2024-09-25 02:44:16.496 UTC|||66f378f6.30b9b3|LOG:  server process (PID
3193327) exited with exit code 1
2024-09-25 02:44:16.496 UTC|||66f378f6.30b9b3|DETAIL:  Failed process was
running: VACUUM (PROCESS_MAIN FALSE, FULL TRUE) t;

or an assertion failure (when executed without Valgrind):
TRAP: failed Assert("IsOidList(list)"), File: "list.c", Line: 726, PID:
3213057

Reproduced on REL_16_STABLE (starting from 4211fbd84) .. master.

Thanks for reporting.  I can reproduce this issue.

When this statement "REINDEX TABLE CONCURRENTLY t;"  failed because of lock timeout.

If we do vacuum like this case, when we do toast_relid of table t, we will get two index oids.

pg_toast.pg_toast_16384_index_ccnew is invalid because the REINDEX failed. 

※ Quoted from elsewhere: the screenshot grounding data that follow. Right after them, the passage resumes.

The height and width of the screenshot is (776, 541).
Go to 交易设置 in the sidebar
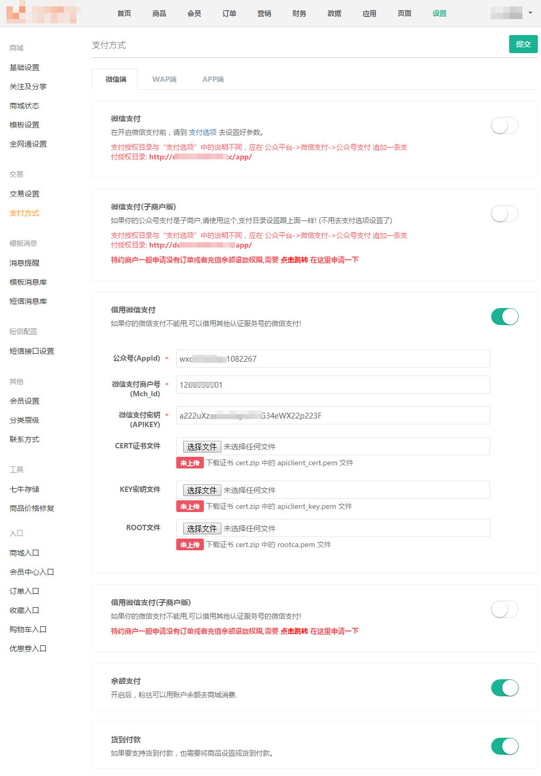point(24,194)
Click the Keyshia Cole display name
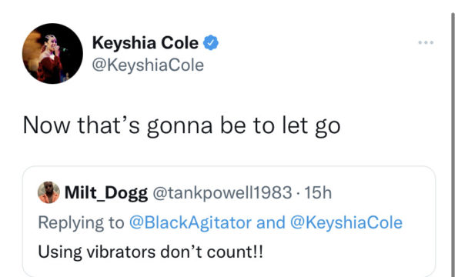This screenshot has height=277, width=458. pyautogui.click(x=145, y=43)
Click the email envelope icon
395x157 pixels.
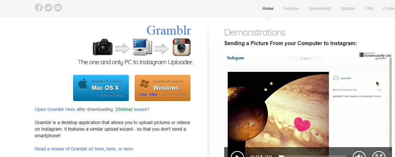(x=58, y=7)
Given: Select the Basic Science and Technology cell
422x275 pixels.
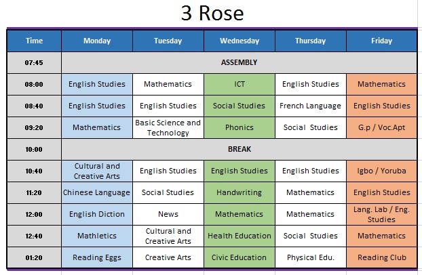Looking at the screenshot, I should pos(168,127).
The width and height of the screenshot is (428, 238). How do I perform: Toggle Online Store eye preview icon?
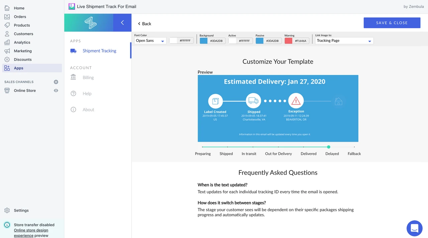tap(56, 91)
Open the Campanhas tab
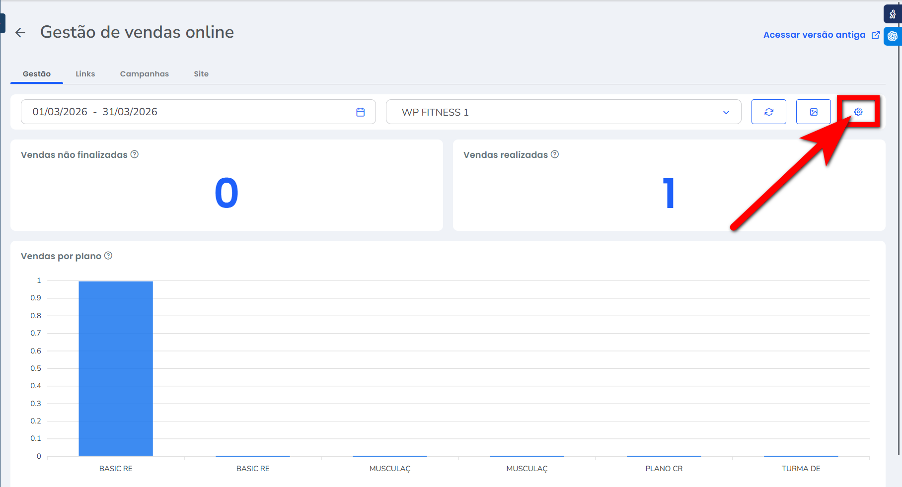902x487 pixels. tap(144, 74)
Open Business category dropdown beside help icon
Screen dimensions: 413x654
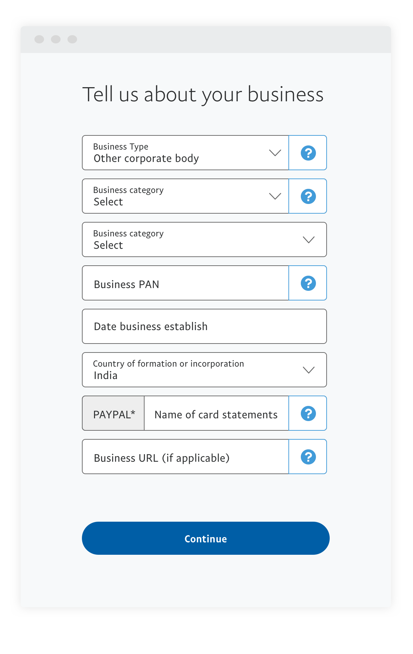[185, 196]
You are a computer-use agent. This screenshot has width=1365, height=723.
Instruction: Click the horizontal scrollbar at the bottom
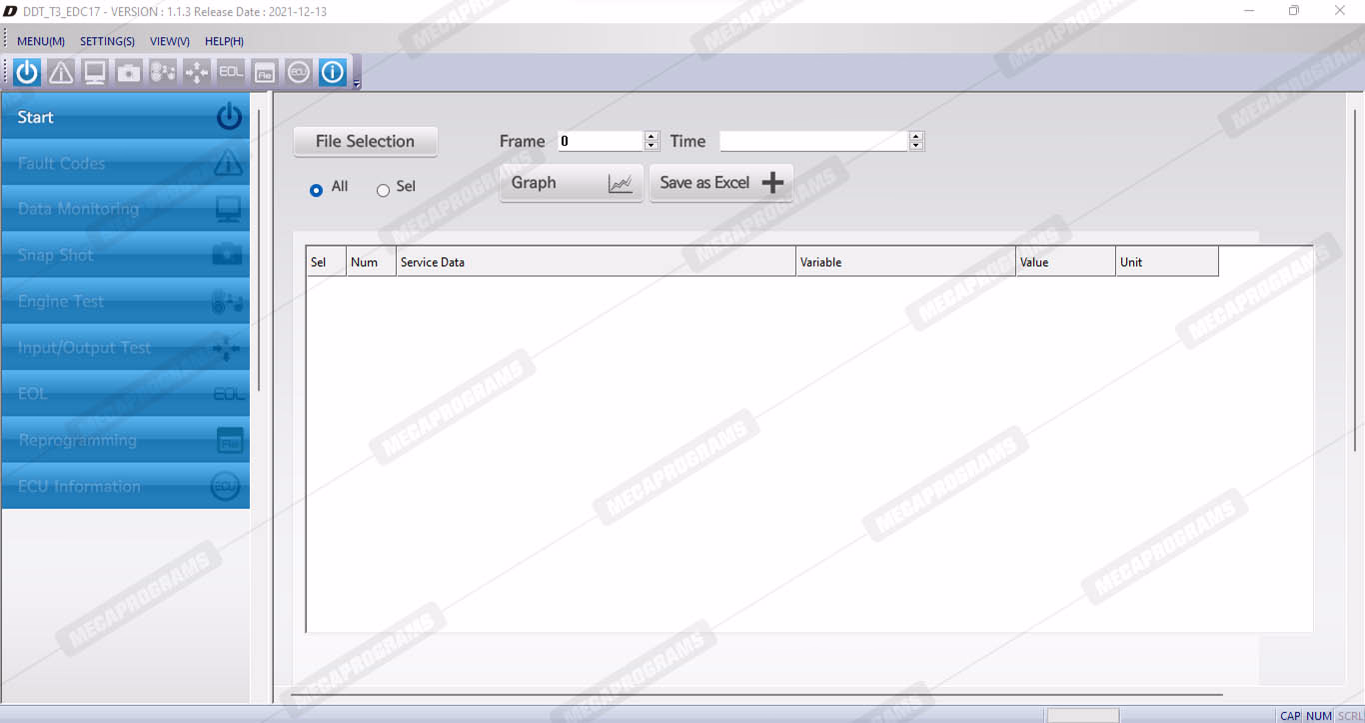coord(755,693)
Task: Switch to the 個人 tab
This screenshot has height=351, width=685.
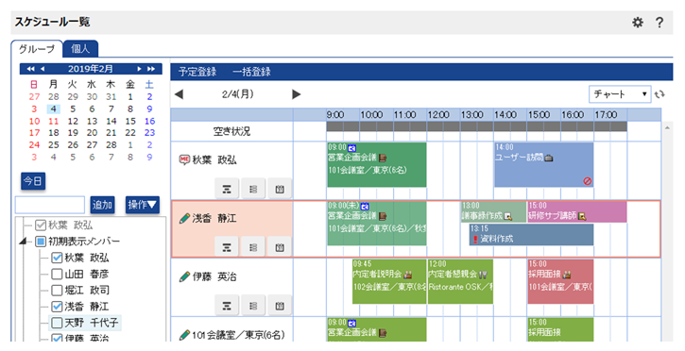Action: [x=80, y=49]
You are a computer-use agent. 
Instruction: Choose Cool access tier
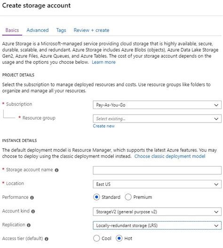click(x=96, y=238)
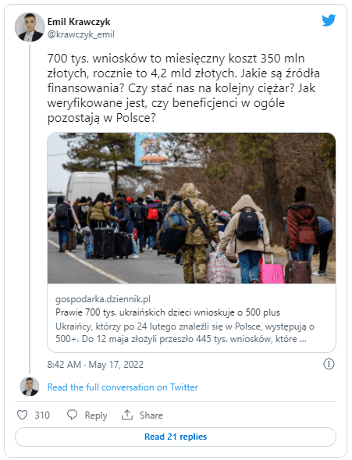Image resolution: width=352 pixels, height=460 pixels.
Task: Click the share upload arrow icon
Action: pos(127,415)
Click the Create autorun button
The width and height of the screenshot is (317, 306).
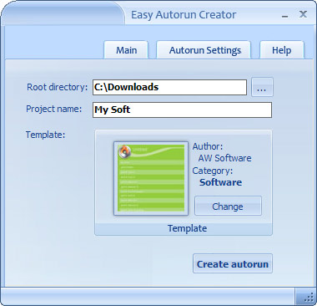tap(233, 263)
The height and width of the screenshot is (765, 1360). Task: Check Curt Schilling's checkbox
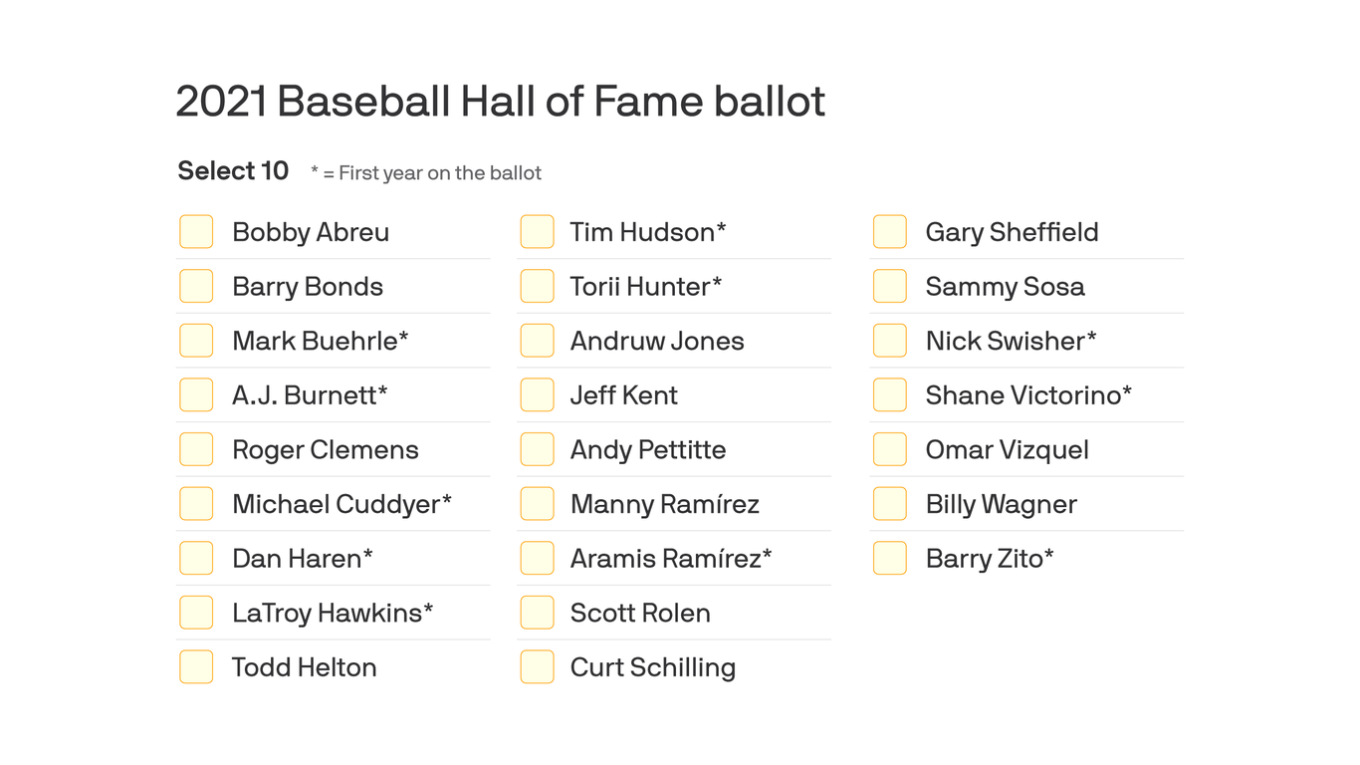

Now we only report warings in reindex_relation(). The pg_toast.pg_toast_16384_index_ccnew is

still on the pendingReindexedIndexes list. After finishing the toast_rel of table t, the transatiocn committed,

and the memory of pendingReindexedIndexes was reset but not NIL.  So it will trigger assert failure when calling ReindexIsProcessingIndex().

I think we can remove the invalid index oid from the pendingReindexedIndexes instead of reporting warning.

I try this way, and no assert failure again. See the attached patch.